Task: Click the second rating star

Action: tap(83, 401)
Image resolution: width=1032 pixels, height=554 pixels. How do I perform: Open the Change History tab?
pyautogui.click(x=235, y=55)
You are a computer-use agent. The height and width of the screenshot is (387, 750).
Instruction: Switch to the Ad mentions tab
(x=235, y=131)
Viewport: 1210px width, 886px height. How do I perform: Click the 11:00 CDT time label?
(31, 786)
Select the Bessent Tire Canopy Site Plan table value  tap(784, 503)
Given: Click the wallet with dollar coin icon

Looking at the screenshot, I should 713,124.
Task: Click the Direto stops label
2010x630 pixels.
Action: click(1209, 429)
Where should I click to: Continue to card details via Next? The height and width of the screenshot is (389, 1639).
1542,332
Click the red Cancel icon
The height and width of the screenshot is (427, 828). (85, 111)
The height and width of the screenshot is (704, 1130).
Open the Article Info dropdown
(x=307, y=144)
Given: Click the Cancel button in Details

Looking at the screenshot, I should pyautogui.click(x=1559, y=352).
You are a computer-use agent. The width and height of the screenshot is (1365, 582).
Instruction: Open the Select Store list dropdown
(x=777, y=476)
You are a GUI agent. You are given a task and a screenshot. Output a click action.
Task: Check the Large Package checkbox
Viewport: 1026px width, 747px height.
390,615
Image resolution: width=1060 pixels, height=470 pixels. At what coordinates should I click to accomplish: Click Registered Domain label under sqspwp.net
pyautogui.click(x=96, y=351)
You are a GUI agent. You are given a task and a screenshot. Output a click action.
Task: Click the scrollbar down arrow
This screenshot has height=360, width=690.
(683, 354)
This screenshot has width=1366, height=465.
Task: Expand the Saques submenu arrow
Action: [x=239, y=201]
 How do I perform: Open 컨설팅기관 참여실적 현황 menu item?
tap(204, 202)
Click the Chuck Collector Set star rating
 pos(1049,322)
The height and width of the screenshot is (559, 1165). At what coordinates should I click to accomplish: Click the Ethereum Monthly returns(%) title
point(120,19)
_ _ _ _ _
▶ Exercise
Extract exactly and only the lines above from the line containing "Open the Article Info dropdown" through the line containing "You are a computer-use agent. The width", both end lines included.

▶ Answer for the task
Open the Article Info dropdown
(x=307, y=144)
Given: Click the Cancel button in Details

Looking at the screenshot, I should pyautogui.click(x=1559, y=352).
You are a computer-use agent. The width and height of the screenshot is (1365, 582).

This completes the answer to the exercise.